Land is at a premium here, and Walter Sr.'s just the man to maximize it. Always looking for an opening, he even chopped down the trees that grew along the fence, so they'd have enough sun for a little fenceline plot.

"My desire is not to stop," Walter Sr. says, his brow beaded with sweat. "If you stop, you done had it."

When somebody takes ill, the others help out, but if they're gone too long, they forfeit their garden. Betty Jefferson, Dorothy's friend and a garden leader, surrendered her plot this year, so she sits in the shade on a battered folding chair, watching the blossoms unfold.

"You can't be a leader and be somewhere every day," Betty says, noting that she's passed the shovel to five assistant garden leaders, Dorothy among them. "You gotta keep 'em moving. They are a great team. If they have any type of problems, they get together and work them out."

Dorothy's always preferred adapting over quibbling, adopting and raising her granddaughter, who's 29, and now her great-grandson, Dinard.

"He was born while my granddaughter was still home," she says of Dinard, who's now 12. "That made me play the mother role all over again." When her granddaughter moved away, intending to take the boy with her, Dorothy intervened.

"I said, "You go and make your life, and leave your child here with me.' She might not take care of him. And I'm very proud to have him."

En route to Miles, Dorothy drops off Dinard at the bus stop for summer school. But there's usually someone holding down the homestead.

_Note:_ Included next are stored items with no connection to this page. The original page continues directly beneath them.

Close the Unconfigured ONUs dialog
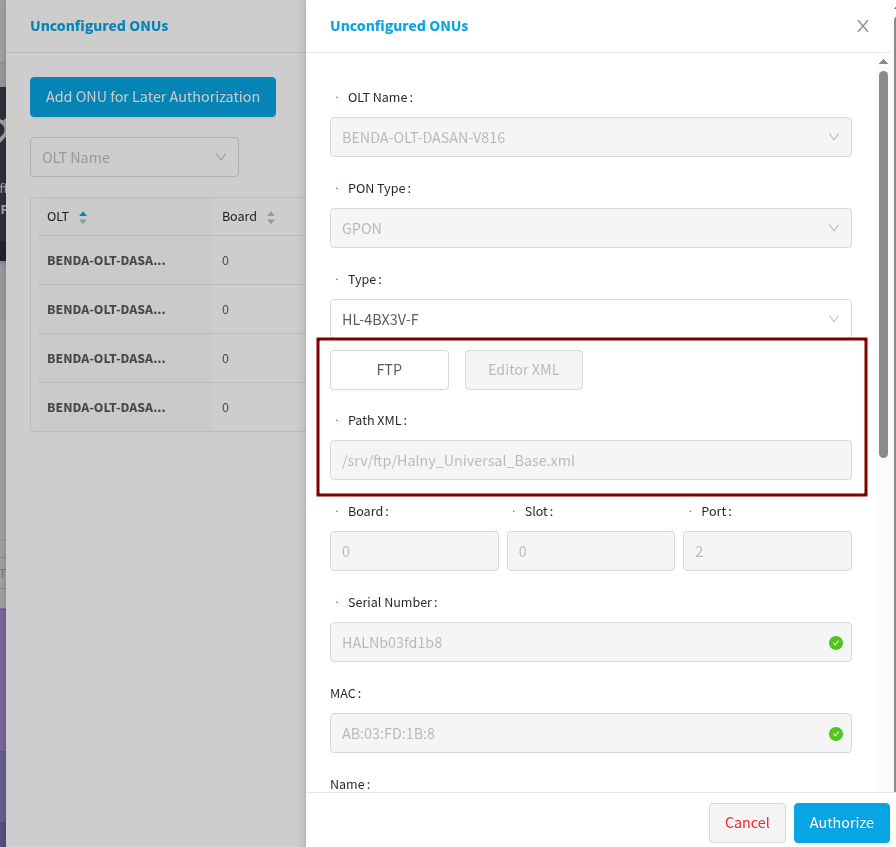The width and height of the screenshot is (896, 847). [x=863, y=26]
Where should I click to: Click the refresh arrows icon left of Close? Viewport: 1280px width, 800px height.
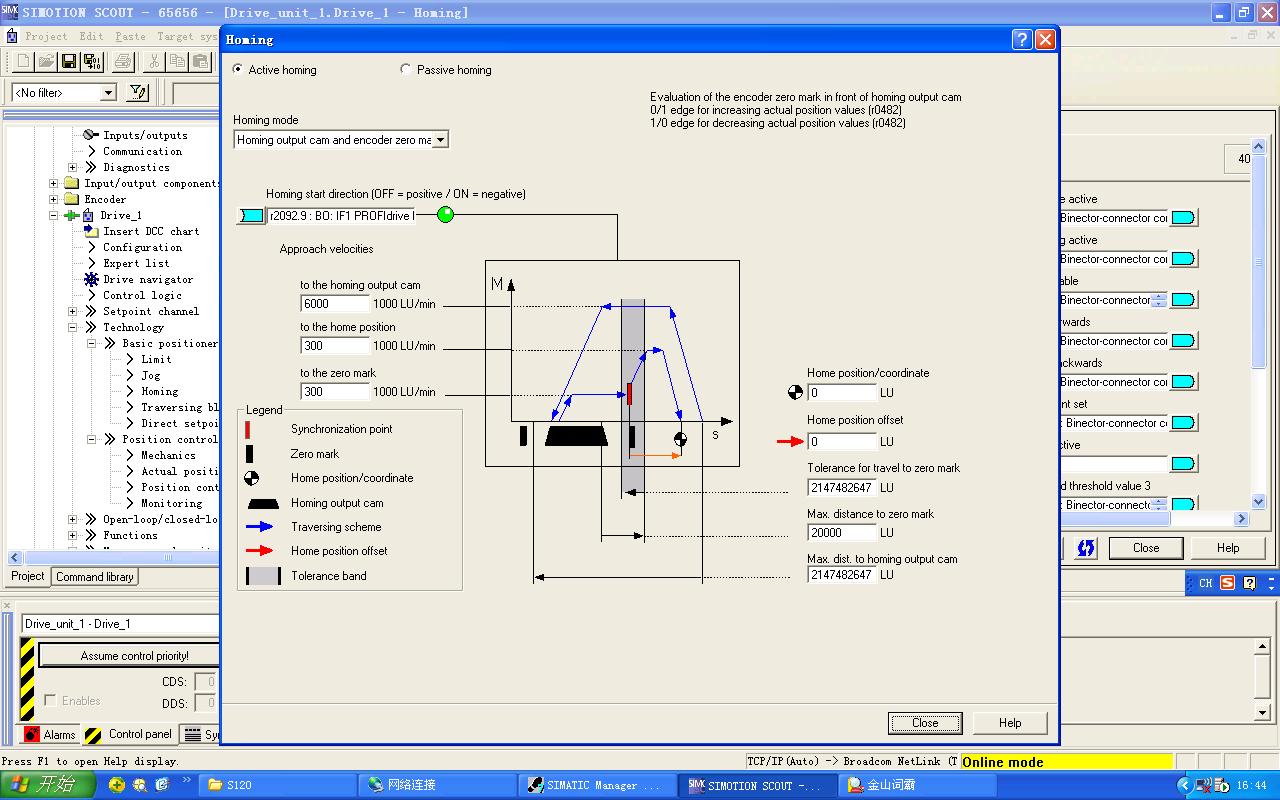click(1085, 548)
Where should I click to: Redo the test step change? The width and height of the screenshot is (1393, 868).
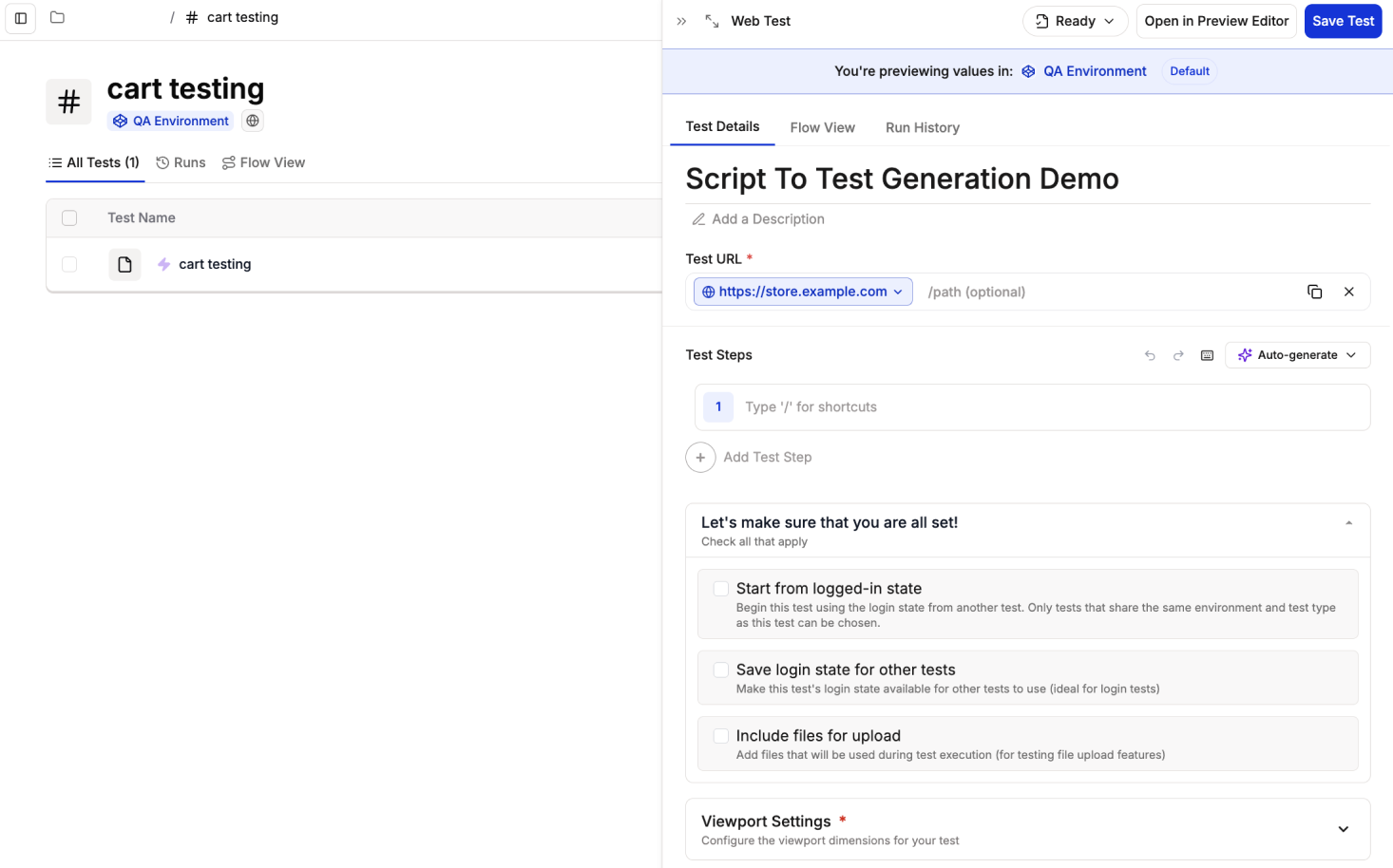pyautogui.click(x=1178, y=355)
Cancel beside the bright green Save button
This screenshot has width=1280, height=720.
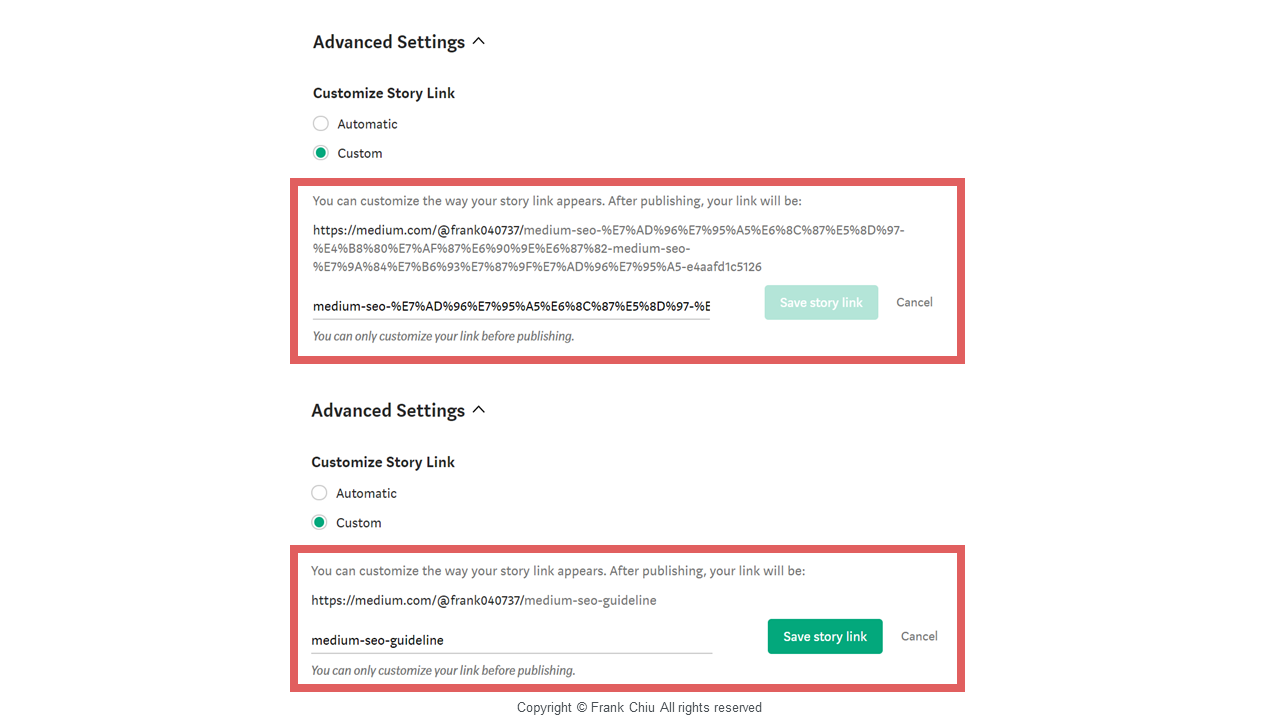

"My house stays full," she says. "They're that type of grandchildren. When they come to my house, they wanna stay. Up until a few years ago, I took them to the amusement parks every summer. Sometimes I get on the rapid and take them just to the airport, so they can watch the planes."

Considering the gardeners' problems with petty vandalism, other kids could use a grandma to keep them occupied.

"Last year, some teenagers went to the devil," says Dorothy. "When we got tomatoes, they came in and decided to have a tomato war. If they wanted tomatoes for their family, we would give them some if they asked. But now we have to plant enough for us and for them to tear up." Thank heaven for the catch crop.